Honestly, I didn’t have many expectations for the workshop. I just wanted our local self-advocates to better represent themselves and the organization that supports them (MVDSA).
But watching our group of self-advocates rehearse for their role at our 15th Annual Buddy Walk literally brought happy tears to my eyes. I know it sounds cheesy, but they are really starting to act like self-advocates by communicating their wants and needs to people outside their family.
Our mantra for the workshop is “I Can!”
Many of our self-advocates started the workshop apprehensive to speak in front of strangers, to look someone in the eye, and tell others who they are and what they stand for. The “I Can!” mantra helped them put into words their goals for the Buddy Walk and life in general.
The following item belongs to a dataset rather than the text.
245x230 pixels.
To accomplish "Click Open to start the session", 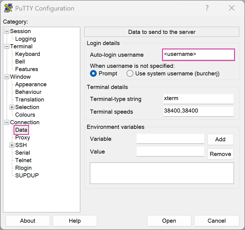I will (x=169, y=221).
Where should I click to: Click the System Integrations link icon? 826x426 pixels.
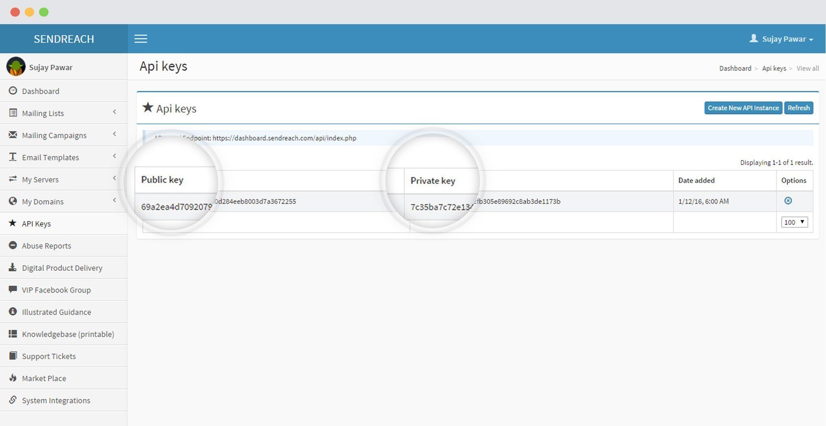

In our last workshop before the Buddy Walk our Theater Educator, Stephanie Radford (heavy on the “RAD”), brought in strangers to test the self-advocates’ new communications skills.
They’ve been working on:
- conversational skills
- non-verbal communication skills like eye contact and body language
- improv skills
- speech skills
The self-advocates have warmed up to us over the last three months, but we wondered how they would perform in front of complete strangers. We set up a practice advocacy table with games and brochures, like they’ll have at the real Buddy Walk.
The first interaction was a bit forced, but as the strangers started asking the self-advocates questions about their life everyone started smiling and having a good time. The self-advocates used what they’ve learned about eye contact and reciprocal conversations to engage these strangers they’ve never met. I was impressed! They know that people may have a harder time understanding them, but still they advocated for themselves and got the job done.
I can’t wait to see how they do September 16th at our Buddy Walk!
They’ll be the ambassadors of the Miami Valley Down Syndrome Association; running our advocacy table and introducing national, state, and local politicians to Buddy Walk attendees.